In Francia il dibattito sulla liberalizzazione del commercio dei grani si svolge sullo sfondo del confronto attorno alla politica economica e finanziaria del ministro di Luigi XIV, Jean-Baptiste Colbert, sostenitore dell’intervento dello Stato in economia. Tra i protagonisti, l’intendente di commercio Jean-Claude-Marie-Vincent de Gournay, fautore invece della liberalizzazione dell’industria e del commercio, via maestra per realizzare il principio fondante della sua concezione, ossia l’estensione dell’attività commerciale al settore della produzione agricola. È la scienza del commercio l’oggetto primo della riflessione teorica di Gournay; da qui derivano, da un lato, la sua posizione di maggior favore nei confronti dell’industria rurale piuttosto che di quella cittadina e, dall’altro, la lotta contro il sistema delle corporazioni nell’industria, di derivazione feudale. A lui si fa risalire il famoso monito, contrassegno del liberismo: laizzez faire, laizzez passer les marchandises, anche se gli studi più recenti, basati sul ritrovamento di inediti pubblicati solo all’inizio degli anni Ottanta del secolo scorso, tendono a ridimensionare l’interpretazione liberale offerta dal suo allievo Anne-Robert-Jacques Turgot nell’Éloge de Vincent de Gournay e anche a mettere in discussione l’idea, che pareva consolidata, di un Gournay “precursore” dei fisiocrati.
D’ora in poi non sarà più il commercio al centro del dibattito – segno di un sistema mercantilista al tramonto – ma l’industria agraria, prima, e l’industria cittadina poi, assurte al ruolo di elemento propulsore del nuovo modo di produzione capitalista.

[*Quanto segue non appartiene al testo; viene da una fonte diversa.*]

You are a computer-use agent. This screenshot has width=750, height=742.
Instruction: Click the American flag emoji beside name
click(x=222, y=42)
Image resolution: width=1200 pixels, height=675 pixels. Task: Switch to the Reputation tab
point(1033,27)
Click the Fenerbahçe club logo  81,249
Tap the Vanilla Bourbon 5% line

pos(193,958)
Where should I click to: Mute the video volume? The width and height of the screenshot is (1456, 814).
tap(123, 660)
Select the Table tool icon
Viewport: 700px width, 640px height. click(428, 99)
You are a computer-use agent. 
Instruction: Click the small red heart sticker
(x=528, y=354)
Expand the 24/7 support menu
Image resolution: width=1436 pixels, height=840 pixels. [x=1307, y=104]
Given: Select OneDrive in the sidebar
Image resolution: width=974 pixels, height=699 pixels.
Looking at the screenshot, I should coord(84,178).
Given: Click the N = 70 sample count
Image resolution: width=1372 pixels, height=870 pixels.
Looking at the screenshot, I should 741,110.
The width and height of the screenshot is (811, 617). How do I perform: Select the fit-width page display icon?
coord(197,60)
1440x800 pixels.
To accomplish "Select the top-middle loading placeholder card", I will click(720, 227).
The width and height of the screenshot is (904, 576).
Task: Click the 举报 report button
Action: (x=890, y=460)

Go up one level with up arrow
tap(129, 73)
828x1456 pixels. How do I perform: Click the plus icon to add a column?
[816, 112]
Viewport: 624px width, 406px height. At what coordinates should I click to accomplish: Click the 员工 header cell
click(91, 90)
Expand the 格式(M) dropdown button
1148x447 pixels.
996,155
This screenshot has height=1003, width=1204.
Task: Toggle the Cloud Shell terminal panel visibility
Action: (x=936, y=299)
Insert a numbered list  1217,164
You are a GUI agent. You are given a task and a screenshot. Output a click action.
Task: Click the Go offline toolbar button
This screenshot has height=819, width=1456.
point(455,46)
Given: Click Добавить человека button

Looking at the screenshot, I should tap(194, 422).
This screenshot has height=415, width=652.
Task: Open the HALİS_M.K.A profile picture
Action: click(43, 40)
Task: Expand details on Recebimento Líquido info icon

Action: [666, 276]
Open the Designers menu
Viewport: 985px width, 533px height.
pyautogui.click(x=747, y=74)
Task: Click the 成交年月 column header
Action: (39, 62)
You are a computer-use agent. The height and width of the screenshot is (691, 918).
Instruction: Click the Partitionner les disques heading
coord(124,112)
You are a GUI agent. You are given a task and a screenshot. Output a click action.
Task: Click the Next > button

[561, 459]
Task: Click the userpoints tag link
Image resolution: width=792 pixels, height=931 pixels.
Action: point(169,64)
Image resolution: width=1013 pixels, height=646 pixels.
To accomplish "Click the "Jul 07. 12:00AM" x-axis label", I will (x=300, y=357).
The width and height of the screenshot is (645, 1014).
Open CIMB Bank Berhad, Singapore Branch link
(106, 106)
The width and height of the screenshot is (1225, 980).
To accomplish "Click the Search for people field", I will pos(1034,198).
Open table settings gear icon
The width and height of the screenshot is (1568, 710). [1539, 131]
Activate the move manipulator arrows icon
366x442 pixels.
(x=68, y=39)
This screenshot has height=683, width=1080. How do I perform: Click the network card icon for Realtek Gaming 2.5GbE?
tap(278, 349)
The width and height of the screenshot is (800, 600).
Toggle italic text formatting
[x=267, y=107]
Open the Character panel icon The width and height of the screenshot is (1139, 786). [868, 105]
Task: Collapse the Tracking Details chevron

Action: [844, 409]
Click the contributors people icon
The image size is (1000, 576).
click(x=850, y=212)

François Quesnay, autodidatta fino all’adolescenza, nel 1749 viene chiamato alla corte di Versailles e quindi diventa primo chirurgo del re. Negli anni Cinquanta comincia a dedicarsi agli studi di economia, coltiva strette relazione intellettuali con l’ambiente dei philosophes, scrive alcune voci per l’Encyclopédie. Tra il 1757 e il 1758 raccoglie attorno a sé un gruppo di personalità quali Victor Riqueti de Mirabeau (1715-1789), Mercier de la Rivière (1719-1792) e Guillaume Le Trosne (1728-1780) a formare una scuola di pensiero che si auto-denominerà “fisiocrazia” (titolo di una raccolta di scritti in due volumi apparsa nel 1767 per le cure di Dupont de Nemours). Molti degli altri scritti di Quesnay e del gruppo sono pubblicati nella rivista “Journal de l’agriculture, du commerce et des finances” a partire dal 1765.
Ancora una volta è la natura, e le immutabili leggi che la presiedono, a regolare il ritmo della vita, in questo caso della vita economica. Le tre edizioni in otto anni del Tableau économique sono il referente più notevole per gli studi economici in Europa nel ventennio 1760-1780; si tratta di un quadro della distribuzione della ricchezza, ossia della circolazione del denaro e delle merci, durante un ciclo annuale, con parallelismo fra l’organismo biologico e l’organismo economico: come nel primo circolano i fluidi, nel secondo circola il prodotto netto.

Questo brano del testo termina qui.